I hvae two questions:
(1) Can we define the normal set without $G$ being a group?
(2) The normal vector to a surface is a vector perpendicular to it. Does there is a relation between this notion and the notion of normal set?
Your definition of normal subsets $X$ of group $G$ is absolutely valid. One can easily see that a subset is normal iff it is the union of conjugacy classes (a conjugacy class of an element $x \in G$ is the set $\{g^{-1}xg: g \in G\}$, which is the equivalence class of $x$ under the equivalence relation conjugation). Conjugacy classes are important in groups for several reasons beyond the scope of this answer. And with them, one can actually "construct" normal sets. Observe that complements $G-N$ of normal subgroups $N$ of $G$ are normal subsets.

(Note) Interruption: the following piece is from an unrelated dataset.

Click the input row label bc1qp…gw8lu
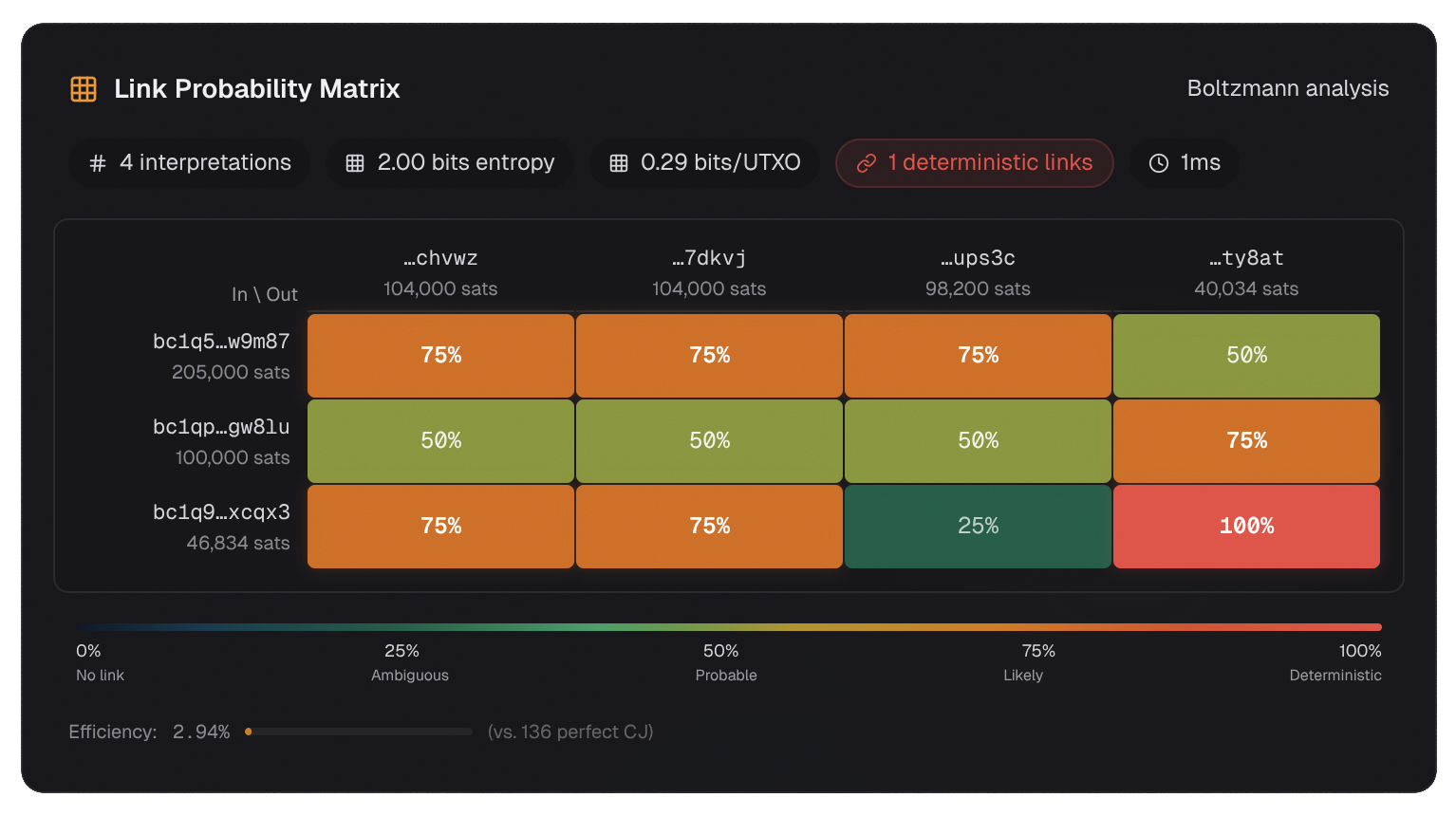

In a similar vein one can define the centralizer $C_G(X)=\{g \in G:g^{-1}xg=x$ for all $x \in X\} $ and normalizer of a set $X$, $N_G(X)=\{g \in G:g^{-1}Xg=X\}$.
A congruence in a monoid $M$ is an equivalence relation $\equiv$ in $M$ that is compatible with the operation of $M$: $$ a \equiv b, a' \equiv b' \implies aa '\equiv bb' $$ The quotient $\overline M = M\,/\equiv$ is then a monoid.
It is easy to prove that, when $G$ is a group and $\equiv$ is a congruence in $G$, the equivalence class of $1$ is a normal subgroup $N$ of $G$ and the equivalence classes are the cosets of $N$. Conversely, if $N$ is a normal subgroup of $G$, then the relation defined by $a \equiv b$ if $a^{-1}b \in N$ is a congruence relation in $G$ whose equivalence classes are the cosets of $N$.
I don't think there is much to say about congruences in a monoid in general because given a submonoid $N$ of a monoid $M$, the cosets of $N$ in $M$ are not necessarily disjoint and so do not define equivalence classes.